As disturbing as that experience was, it did not drive me to chain myself to bulldozers or paint slogans on the bows of oil tankers. Instead, when I was 14, I took a job as a deckhand on a salmon troller. This was an eye opening experience, and allowed me to travel the BC coast right up to the Alaska border. It was also interesting to hear what some of the other fishermen had to say about tankers, and how the Exxon spill had devastated their fishing grounds in Prince William Sound less than ten years before. Some of them were concerned about a similar disaster occurring in BC waters and devastating the ecosystem here.
Ah-ha! So if you show concern about the ecosystem and how human activities impact it, does that not make you an environmentalist on some level (even if you are a meat-eating, gun-toting fisherperson)? Just a bottom-trawling minute, you might interject, isn’t that just self interest? Here I will defer to Dr. David Suzuki, a man whose name is almost synonymous with environmentalism. When asked in an interview what the future holds for the planet, he responded:
"The planet’s going to survive fine, I am not worried about the planet, life will go on. The big question is what will happen to us... I worry about the quality of life for my grandchildren. It is already radically diminished from when I was a child.”
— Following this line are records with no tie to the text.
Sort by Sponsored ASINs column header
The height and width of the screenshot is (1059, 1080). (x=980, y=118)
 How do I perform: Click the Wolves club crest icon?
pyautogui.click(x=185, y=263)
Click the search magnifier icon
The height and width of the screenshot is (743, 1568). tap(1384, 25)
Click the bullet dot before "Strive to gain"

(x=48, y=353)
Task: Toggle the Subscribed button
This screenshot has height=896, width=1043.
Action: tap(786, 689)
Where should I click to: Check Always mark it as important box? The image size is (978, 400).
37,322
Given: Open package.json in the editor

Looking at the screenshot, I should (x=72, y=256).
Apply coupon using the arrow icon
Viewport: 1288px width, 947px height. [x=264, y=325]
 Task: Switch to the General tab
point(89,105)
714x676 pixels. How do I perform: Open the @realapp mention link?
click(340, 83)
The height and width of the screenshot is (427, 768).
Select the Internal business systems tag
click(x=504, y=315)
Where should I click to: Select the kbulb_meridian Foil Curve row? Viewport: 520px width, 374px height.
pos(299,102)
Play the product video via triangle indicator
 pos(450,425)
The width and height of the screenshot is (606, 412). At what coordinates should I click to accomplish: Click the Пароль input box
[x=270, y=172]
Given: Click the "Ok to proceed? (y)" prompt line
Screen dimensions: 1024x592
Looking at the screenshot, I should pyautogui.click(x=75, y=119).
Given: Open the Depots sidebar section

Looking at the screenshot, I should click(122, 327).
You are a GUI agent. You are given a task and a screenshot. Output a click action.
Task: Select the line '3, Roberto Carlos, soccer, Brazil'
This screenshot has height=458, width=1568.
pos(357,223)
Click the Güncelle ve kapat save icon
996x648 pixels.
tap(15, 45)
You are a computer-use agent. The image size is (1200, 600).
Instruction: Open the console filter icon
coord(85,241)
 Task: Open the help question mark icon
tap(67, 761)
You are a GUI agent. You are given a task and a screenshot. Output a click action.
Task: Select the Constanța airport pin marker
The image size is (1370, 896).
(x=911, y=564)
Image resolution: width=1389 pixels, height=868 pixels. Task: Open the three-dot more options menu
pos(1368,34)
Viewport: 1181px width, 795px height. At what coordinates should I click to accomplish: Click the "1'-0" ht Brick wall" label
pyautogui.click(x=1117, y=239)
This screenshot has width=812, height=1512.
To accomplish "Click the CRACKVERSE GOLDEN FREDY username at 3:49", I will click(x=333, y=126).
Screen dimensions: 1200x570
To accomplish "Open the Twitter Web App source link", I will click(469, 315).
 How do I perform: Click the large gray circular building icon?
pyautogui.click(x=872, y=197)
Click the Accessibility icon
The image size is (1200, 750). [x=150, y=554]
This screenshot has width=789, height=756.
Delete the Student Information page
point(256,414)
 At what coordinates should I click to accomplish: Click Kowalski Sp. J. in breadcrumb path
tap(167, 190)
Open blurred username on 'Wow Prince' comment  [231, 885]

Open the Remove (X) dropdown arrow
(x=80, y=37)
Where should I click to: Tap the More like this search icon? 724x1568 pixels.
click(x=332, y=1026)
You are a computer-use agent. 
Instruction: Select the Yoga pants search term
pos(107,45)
Well, that’s some pretty radical environmentalist rhetoric. Worried about his grandchildren – where does he get off! Oh, wait, are those not much the same concerns that local fishermen have about their own families and communities? Isn’t that why they stood alongside first nations and ‘environmentalists’, protesting the proposed Enbridge Northern Gateway Pipeline and similar projects. To paraphrase Suzuki again; if the concept of ‘self’ extends beyond your own wellbeing and that of your immediate family, your ‘self-interest’ becomes something greater. And that’s the point where I feel comfortable calling myself an environmentalist.
Now that is all sorted out, I would like to say a few more word about oil spills. Specifically that, while devastating to the ecosystem and local economy alike, they are not necessarily the greatest threat to seabirds. In fact, a recent study suggests that numerous smaller spills from marine shipping (also known as chronic oiling) also pose a grave a risk to wildlife. Since these smaller spills are happening all the time, they eventually add up to the same volume as larger spills like Valdez and the Deepwater Horizon. And if we learned anything from these spills, shouldn't it be that protecting the marine environment is in our own self-interest?
I’m going back to my tree now to listen to whale music.
Perhaps learning some actual environmental science, ecology, etc. would be useful. It appears that modern environmental activists are all "feeling" and no knowledge.
ReplyDeleteMany professional environmentalists are actually well educated in the sciences, and have ample experience working in the field. So has my experience been, anyhow. But I agree that there a lot of emotional issues out there that cloud good science on environmental topics. Just look at the climate change 'debate' (but that's a topic for another day)
ReplyDeleteHey brother person,
ReplyDeleteI blogged about the Tenyo Maru over here not to long ago. Good times.
I like your blog. You should post more.
Thanks,
ReplyDeleteObviously, I missed that post. It's amazing how little information is available about the Maru on-line.